■ Given records
···

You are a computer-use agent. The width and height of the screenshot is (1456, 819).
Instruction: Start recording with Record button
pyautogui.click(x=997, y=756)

···

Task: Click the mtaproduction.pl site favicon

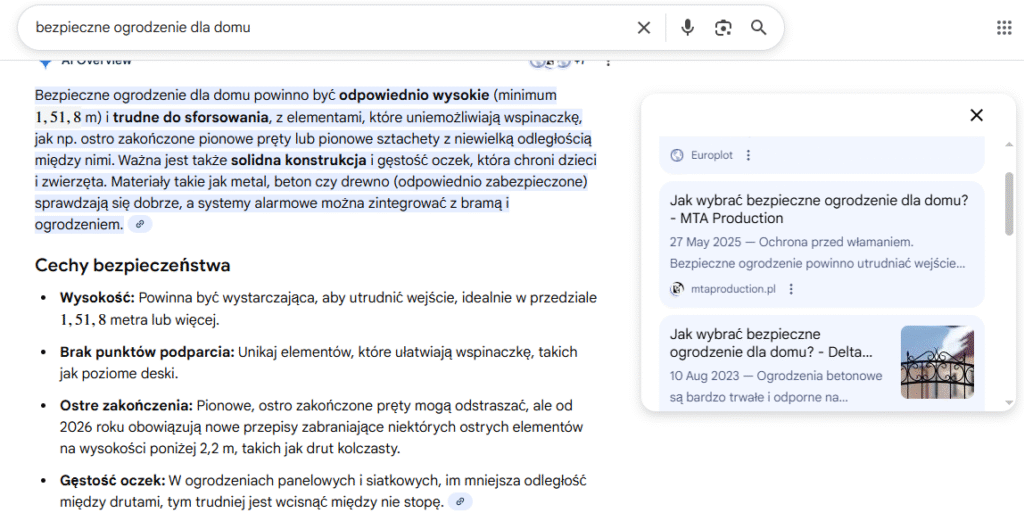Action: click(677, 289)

···

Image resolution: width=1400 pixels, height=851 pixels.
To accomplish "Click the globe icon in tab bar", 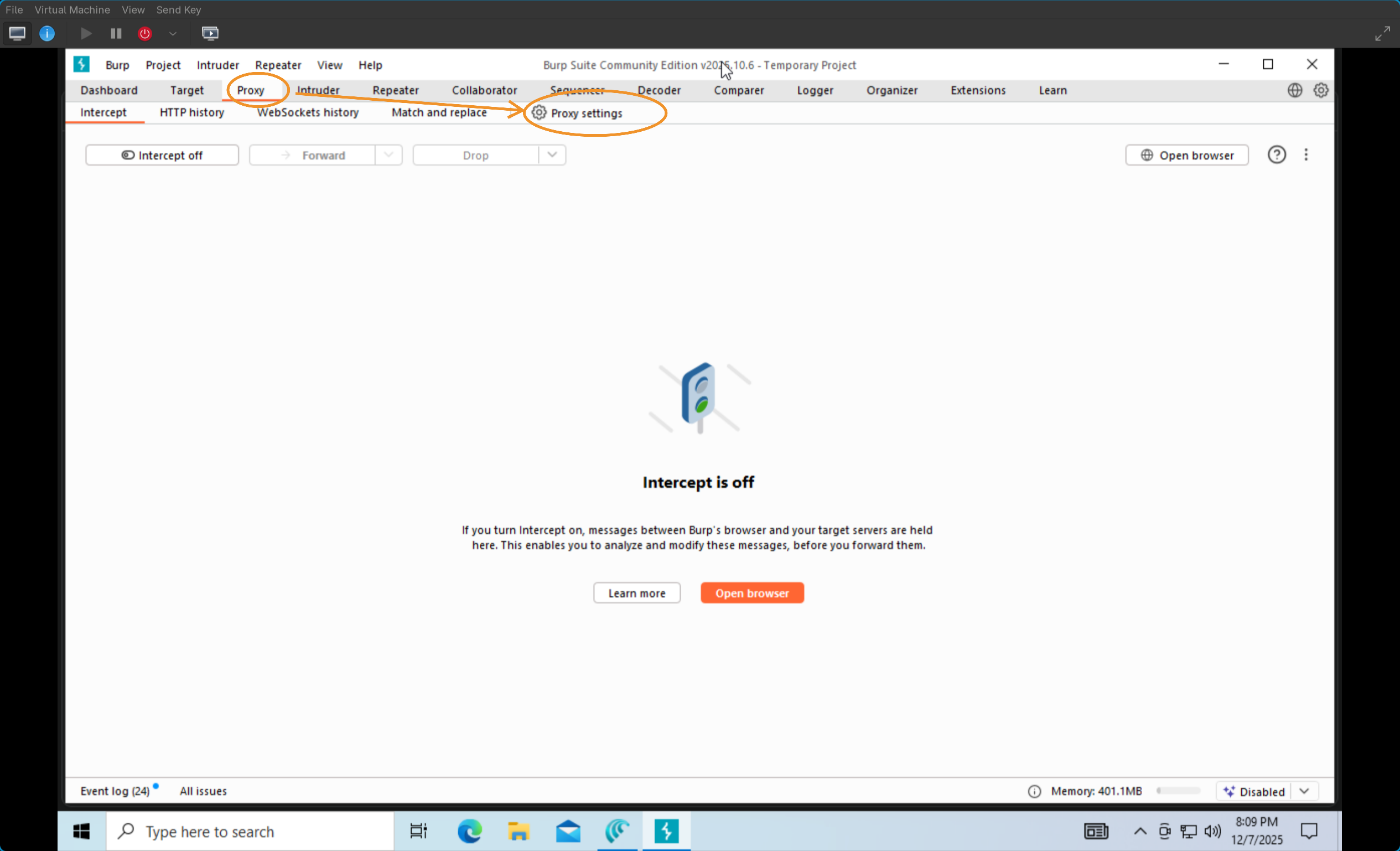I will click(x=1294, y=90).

···

Return the entries from the line with "You are a computer-use" to the line with "pyautogui.click(x=997, y=756)", both included, reproducing each line exactly.

You are a computer-use agent. The width and height of the screenshot is (1456, 819).
Instruction: Start recording with Record button
pyautogui.click(x=997, y=756)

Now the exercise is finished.